Lionsgate has amped up the battle in its war against Carl Icahn and his slate of nominees as the proxy fight for control of the minimajor reaches a boiling point.
In a blistering message to shareholders sent six days before Tuesday’s annual meeting, the Lionsgate board asserted Wednesday that the billionaire takeover artist — who owns 33% of Lionsgate — “typically does not make money for shareholders of companies on which he or his representatives have secured board representation.”
Excluding the Icahn Group’s holdings in the pharmaceutical sector, the letter said $1 invested in his companies 10 years ago would have yielded a return of 18¢ — “a frightening record” in building shareholder value.
The attack on Icahn came in the wake of his launching the site savelionsgate.com, which detailed the company’s $100 million debt-for-equity swap with Mark Rachesky in July to make the case that the minimajor’s management and board is underhanded and unprofessional.
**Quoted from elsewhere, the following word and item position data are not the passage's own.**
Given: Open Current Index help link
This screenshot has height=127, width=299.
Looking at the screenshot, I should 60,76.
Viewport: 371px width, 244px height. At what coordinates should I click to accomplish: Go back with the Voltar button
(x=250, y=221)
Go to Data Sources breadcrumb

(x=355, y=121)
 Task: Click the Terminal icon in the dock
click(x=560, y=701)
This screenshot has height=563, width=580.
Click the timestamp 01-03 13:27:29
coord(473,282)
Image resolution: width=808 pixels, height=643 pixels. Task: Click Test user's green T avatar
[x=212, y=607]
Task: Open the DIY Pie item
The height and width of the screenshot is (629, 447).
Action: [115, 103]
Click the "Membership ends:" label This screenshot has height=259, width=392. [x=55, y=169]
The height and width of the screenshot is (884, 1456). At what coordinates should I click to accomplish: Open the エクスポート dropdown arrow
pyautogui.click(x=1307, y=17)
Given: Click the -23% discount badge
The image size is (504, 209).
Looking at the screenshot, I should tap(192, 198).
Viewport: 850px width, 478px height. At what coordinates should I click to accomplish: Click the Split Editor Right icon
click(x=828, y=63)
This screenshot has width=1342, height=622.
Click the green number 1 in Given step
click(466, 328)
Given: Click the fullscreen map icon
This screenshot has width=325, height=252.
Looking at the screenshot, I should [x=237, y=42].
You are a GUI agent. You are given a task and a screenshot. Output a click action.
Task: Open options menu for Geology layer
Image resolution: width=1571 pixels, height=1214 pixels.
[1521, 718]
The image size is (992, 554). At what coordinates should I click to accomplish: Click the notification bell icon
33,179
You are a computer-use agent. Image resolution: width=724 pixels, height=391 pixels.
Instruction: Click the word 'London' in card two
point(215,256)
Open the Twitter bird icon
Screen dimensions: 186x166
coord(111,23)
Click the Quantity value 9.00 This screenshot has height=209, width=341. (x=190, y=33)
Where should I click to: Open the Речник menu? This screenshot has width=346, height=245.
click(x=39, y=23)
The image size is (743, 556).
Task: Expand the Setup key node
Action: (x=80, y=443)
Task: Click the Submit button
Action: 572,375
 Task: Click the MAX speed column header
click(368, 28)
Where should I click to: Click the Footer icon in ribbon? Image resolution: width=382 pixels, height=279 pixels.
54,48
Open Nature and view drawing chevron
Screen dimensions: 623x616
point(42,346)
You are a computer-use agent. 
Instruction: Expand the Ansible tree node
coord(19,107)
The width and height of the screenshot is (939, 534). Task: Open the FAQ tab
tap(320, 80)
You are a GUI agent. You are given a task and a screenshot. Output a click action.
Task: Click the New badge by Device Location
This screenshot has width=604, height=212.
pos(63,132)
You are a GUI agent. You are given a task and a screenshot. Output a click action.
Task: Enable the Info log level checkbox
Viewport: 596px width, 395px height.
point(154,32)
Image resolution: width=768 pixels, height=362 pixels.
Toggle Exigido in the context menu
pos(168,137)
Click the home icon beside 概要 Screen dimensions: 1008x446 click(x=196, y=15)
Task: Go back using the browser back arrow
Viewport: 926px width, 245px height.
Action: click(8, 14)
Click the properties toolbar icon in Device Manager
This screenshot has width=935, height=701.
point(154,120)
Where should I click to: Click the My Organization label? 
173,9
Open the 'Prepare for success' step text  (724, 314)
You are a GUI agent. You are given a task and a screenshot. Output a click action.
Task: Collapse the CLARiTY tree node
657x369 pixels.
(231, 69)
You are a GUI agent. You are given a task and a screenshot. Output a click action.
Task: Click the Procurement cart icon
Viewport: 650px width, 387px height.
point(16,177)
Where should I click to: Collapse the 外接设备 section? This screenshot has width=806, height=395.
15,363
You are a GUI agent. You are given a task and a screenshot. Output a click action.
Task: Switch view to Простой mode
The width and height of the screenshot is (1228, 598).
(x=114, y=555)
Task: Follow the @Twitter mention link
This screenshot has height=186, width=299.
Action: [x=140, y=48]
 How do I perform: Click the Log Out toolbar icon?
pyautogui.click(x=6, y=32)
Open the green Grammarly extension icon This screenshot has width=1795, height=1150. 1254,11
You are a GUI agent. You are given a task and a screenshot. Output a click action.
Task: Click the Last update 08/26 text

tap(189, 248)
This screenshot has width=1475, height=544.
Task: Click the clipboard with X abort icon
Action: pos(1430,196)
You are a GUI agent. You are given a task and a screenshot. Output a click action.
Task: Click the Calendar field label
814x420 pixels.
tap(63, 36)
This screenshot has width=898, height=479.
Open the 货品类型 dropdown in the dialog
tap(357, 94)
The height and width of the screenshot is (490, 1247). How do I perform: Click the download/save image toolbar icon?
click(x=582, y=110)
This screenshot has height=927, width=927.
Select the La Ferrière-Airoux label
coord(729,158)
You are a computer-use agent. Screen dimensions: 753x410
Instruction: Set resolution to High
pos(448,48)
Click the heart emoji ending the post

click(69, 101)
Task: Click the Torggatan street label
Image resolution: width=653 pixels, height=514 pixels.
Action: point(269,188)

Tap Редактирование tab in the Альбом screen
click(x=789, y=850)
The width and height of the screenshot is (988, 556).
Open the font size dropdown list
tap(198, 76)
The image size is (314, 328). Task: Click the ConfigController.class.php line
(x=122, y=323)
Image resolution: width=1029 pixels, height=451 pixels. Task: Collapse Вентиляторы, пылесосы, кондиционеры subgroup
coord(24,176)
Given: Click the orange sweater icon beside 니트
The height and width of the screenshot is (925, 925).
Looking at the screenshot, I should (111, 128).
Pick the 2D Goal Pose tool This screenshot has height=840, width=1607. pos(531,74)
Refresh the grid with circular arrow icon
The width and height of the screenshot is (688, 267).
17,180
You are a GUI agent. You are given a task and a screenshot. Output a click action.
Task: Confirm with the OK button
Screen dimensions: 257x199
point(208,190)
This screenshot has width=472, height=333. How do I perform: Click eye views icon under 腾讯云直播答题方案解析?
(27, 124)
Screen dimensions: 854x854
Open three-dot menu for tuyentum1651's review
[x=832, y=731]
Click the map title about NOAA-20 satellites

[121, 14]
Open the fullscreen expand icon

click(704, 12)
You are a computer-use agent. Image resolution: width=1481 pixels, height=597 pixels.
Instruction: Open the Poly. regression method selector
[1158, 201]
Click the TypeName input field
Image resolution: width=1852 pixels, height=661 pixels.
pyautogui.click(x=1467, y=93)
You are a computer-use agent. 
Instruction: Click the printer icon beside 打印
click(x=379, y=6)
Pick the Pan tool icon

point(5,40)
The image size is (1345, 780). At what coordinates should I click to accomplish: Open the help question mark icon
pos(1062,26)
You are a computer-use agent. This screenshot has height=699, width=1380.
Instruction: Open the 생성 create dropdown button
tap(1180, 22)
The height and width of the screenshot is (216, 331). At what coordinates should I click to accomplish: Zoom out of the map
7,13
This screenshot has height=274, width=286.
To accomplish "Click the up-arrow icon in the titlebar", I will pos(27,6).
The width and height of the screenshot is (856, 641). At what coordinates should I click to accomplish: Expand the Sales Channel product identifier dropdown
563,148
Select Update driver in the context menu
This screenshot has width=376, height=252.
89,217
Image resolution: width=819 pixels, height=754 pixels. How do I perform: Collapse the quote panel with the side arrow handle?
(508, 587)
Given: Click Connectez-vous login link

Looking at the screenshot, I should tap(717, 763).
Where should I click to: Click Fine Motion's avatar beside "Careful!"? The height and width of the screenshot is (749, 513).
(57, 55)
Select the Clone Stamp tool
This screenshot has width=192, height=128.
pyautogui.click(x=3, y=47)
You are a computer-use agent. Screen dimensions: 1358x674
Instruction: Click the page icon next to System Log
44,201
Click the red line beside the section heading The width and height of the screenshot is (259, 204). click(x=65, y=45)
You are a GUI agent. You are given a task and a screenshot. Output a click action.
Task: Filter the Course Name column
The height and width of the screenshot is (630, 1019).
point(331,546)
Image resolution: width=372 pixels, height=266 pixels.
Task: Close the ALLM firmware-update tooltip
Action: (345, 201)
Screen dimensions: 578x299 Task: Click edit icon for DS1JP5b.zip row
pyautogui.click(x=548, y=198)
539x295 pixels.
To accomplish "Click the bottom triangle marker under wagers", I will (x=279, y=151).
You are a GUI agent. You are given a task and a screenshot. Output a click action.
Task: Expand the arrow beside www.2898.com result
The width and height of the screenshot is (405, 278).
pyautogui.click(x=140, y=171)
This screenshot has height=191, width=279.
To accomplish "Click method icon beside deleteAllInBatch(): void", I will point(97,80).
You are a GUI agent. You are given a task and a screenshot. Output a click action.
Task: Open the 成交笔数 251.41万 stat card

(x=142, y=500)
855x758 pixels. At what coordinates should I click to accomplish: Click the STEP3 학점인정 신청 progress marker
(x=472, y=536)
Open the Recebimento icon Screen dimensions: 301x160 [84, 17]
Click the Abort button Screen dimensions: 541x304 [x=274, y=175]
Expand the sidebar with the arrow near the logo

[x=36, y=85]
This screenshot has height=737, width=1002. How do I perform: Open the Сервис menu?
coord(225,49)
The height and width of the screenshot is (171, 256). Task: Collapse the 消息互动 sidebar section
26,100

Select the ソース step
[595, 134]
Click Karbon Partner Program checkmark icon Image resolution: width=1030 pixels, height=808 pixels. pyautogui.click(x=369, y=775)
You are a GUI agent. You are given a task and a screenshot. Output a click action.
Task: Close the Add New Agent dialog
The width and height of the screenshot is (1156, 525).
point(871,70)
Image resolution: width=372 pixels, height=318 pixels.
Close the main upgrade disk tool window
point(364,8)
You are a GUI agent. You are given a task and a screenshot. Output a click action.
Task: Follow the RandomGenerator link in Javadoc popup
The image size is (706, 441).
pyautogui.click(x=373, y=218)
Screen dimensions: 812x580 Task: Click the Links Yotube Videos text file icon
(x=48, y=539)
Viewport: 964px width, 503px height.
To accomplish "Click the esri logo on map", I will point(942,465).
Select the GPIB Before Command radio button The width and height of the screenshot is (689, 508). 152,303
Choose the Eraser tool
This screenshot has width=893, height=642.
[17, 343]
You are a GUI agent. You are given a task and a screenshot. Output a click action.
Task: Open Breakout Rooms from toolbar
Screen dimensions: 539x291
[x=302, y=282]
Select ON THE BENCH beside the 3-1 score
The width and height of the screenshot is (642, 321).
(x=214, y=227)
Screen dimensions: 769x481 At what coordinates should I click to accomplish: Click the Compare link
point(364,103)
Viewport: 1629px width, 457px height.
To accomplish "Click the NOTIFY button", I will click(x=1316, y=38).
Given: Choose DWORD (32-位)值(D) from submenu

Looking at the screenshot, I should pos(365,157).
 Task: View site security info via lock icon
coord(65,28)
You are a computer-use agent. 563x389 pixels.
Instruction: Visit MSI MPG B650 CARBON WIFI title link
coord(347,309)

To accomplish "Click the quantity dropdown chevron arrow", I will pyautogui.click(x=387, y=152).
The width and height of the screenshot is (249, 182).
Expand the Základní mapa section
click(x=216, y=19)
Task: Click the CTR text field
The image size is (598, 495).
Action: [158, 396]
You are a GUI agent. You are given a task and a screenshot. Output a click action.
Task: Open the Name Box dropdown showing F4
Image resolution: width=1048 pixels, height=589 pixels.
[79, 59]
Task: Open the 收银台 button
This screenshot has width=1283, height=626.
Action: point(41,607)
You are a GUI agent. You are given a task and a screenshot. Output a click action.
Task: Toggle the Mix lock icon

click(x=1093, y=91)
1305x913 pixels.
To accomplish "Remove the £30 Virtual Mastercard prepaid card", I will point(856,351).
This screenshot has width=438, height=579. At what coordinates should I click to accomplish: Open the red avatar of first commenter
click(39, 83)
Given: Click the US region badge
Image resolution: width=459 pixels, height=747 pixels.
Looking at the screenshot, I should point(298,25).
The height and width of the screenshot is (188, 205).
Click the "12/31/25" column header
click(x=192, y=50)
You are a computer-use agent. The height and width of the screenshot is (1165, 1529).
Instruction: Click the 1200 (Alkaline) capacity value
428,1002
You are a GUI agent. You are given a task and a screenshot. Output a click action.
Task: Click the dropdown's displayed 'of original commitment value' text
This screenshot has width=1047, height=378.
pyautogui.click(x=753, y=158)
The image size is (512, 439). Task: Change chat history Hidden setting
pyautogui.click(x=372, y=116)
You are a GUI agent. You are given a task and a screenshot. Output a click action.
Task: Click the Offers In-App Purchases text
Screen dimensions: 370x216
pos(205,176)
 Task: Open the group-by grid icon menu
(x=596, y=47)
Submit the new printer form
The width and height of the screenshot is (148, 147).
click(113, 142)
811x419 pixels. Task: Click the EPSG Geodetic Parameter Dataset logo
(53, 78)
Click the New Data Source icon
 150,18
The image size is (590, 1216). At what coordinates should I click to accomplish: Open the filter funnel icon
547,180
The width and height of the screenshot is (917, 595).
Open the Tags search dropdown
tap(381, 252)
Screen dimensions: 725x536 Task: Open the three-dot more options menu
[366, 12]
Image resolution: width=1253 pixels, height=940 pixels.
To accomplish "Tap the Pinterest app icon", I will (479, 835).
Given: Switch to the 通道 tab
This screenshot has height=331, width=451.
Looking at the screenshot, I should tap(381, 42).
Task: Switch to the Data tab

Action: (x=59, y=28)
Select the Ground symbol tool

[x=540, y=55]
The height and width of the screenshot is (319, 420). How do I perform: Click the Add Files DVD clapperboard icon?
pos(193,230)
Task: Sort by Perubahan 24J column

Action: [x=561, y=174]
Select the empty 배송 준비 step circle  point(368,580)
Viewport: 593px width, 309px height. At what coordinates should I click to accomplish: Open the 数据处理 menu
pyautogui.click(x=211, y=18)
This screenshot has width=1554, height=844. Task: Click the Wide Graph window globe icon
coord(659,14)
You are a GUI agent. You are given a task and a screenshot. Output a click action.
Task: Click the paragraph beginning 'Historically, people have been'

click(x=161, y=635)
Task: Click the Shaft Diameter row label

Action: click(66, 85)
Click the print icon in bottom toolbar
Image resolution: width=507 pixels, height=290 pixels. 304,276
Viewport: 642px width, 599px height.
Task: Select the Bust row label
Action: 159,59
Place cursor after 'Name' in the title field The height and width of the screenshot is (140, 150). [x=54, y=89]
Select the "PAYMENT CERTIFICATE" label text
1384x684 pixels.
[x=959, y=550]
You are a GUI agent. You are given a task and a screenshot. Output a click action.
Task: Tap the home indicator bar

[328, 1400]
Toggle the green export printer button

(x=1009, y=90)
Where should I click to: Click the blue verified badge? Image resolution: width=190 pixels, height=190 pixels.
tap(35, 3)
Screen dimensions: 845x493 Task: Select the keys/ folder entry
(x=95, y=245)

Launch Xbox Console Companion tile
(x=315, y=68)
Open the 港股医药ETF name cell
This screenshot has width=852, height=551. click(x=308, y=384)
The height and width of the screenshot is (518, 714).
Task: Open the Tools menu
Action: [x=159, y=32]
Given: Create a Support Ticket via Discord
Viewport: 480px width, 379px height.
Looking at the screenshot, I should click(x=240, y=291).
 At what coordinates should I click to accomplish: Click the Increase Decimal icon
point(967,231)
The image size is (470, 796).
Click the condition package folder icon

Wednesday’s letter also ripped into qualifications of Icahn’s board nominees, criticizing Chris McGurk’s tenures at Overture, MGM and Universal; and Jay Firestone’s Fireworks Entertainment. It characterized those as records of “failure and value destruction.”
“In light of their failings at Overture and Fireworks, we believe it is unlikely these nominees would continue the success of Lionsgate’s board and management team,” the letter said.
Icahn’s been attempting to take over Lionsgate for much of this year and has extended his current $7.50-a-share hostile tender offer for Lionsgate five times. The offer expires Friday.
The stock, which hit a two-year high of $7.65 on Oct. 15, was up 8¢ to $7.31 in trading Wednesday.
For his part, Icahn said proxy advisory firm Egan-Jones recommended stockholders support his slate of directors.